#### AIM OF THE EXERCISE
Every entry must be given again exactly as it is written.

(Records from a dataset)
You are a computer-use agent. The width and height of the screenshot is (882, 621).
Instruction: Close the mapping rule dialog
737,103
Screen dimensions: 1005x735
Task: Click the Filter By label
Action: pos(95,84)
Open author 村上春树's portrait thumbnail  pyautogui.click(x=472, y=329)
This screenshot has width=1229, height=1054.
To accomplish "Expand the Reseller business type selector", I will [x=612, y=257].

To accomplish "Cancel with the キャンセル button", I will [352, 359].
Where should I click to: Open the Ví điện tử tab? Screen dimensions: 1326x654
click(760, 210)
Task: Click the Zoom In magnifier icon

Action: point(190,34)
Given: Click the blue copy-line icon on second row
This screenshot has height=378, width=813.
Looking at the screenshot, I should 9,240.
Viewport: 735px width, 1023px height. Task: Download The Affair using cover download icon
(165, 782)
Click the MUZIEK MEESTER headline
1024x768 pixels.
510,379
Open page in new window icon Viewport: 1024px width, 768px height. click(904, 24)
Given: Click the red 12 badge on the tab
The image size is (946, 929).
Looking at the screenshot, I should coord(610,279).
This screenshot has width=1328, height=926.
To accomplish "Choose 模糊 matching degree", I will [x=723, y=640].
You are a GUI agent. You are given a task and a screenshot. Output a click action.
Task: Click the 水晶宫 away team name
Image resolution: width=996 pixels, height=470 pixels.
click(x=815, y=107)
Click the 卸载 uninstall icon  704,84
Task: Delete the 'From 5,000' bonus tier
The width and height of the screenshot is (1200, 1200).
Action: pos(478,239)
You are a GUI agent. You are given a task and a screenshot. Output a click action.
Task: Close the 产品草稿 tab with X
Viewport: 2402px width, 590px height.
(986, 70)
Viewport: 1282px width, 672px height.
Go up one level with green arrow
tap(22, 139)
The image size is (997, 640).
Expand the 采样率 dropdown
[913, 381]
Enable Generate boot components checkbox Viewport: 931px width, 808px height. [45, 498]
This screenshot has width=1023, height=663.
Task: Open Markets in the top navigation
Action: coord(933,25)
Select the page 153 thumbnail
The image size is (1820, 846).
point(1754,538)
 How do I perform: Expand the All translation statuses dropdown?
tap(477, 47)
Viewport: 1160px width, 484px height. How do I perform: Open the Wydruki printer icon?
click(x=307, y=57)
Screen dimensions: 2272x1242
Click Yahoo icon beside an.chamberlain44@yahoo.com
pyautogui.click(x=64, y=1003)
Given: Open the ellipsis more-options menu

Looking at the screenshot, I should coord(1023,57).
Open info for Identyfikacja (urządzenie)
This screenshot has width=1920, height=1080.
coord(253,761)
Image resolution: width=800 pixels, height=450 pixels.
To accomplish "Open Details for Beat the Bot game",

#### ANSWER TO THIS TASK
You are a computer-use agent. The width and height of the screenshot is (882, 621).
Instruction: Close the mapping rule dialog
737,103
Screen dimensions: 1005x735
Task: Click the Filter By label
Action: pos(95,84)
Open author 村上春树's portrait thumbnail  pyautogui.click(x=472, y=329)
This screenshot has width=1229, height=1054.
To accomplish "Expand the Reseller business type selector", I will [x=612, y=257].

To accomplish "Cancel with the キャンセル button", I will [352, 359].
Where should I click to: Open the Ví điện tử tab? Screen dimensions: 1326x654
click(760, 210)
Task: Click the Zoom In magnifier icon

Action: point(190,34)
Given: Click the blue copy-line icon on second row
This screenshot has height=378, width=813.
Looking at the screenshot, I should 9,240.
Viewport: 735px width, 1023px height. Task: Download The Affair using cover download icon
(165, 782)
Click the MUZIEK MEESTER headline
1024x768 pixels.
510,379
Open page in new window icon Viewport: 1024px width, 768px height. click(904, 24)
Given: Click the red 12 badge on the tab
The image size is (946, 929).
Looking at the screenshot, I should coord(610,279).
This screenshot has width=1328, height=926.
To accomplish "Choose 模糊 matching degree", I will [x=723, y=640].
You are a GUI agent. You are given a task and a screenshot. Output a click action.
Task: Click the 水晶宫 away team name
Image resolution: width=996 pixels, height=470 pixels.
click(x=815, y=107)
Click the 卸载 uninstall icon  704,84
Task: Delete the 'From 5,000' bonus tier
The width and height of the screenshot is (1200, 1200).
Action: pos(478,239)
You are a GUI agent. You are given a task and a screenshot. Output a click action.
Task: Close the 产品草稿 tab with X
Viewport: 2402px width, 590px height.
(986, 70)
Viewport: 1282px width, 672px height.
Go up one level with green arrow
tap(22, 139)
The image size is (997, 640).
Expand the 采样率 dropdown
[913, 381]
Enable Generate boot components checkbox Viewport: 931px width, 808px height. [45, 498]
This screenshot has width=1023, height=663.
Task: Open Markets in the top navigation
Action: coord(933,25)
Select the page 153 thumbnail
The image size is (1820, 846).
point(1754,538)
 How do I perform: Expand the All translation statuses dropdown?
tap(477, 47)
Viewport: 1160px width, 484px height. How do I perform: Open the Wydruki printer icon?
click(x=307, y=57)
Screen dimensions: 2272x1242
Click Yahoo icon beside an.chamberlain44@yahoo.com
pyautogui.click(x=64, y=1003)
Given: Open the ellipsis more-options menu

Looking at the screenshot, I should coord(1023,57).
Open info for Identyfikacja (urządzenie)
This screenshot has width=1920, height=1080.
coord(253,761)
Image resolution: width=800 pixels, height=450 pixels.
To accomplish "Open Details for Beat the Bot game",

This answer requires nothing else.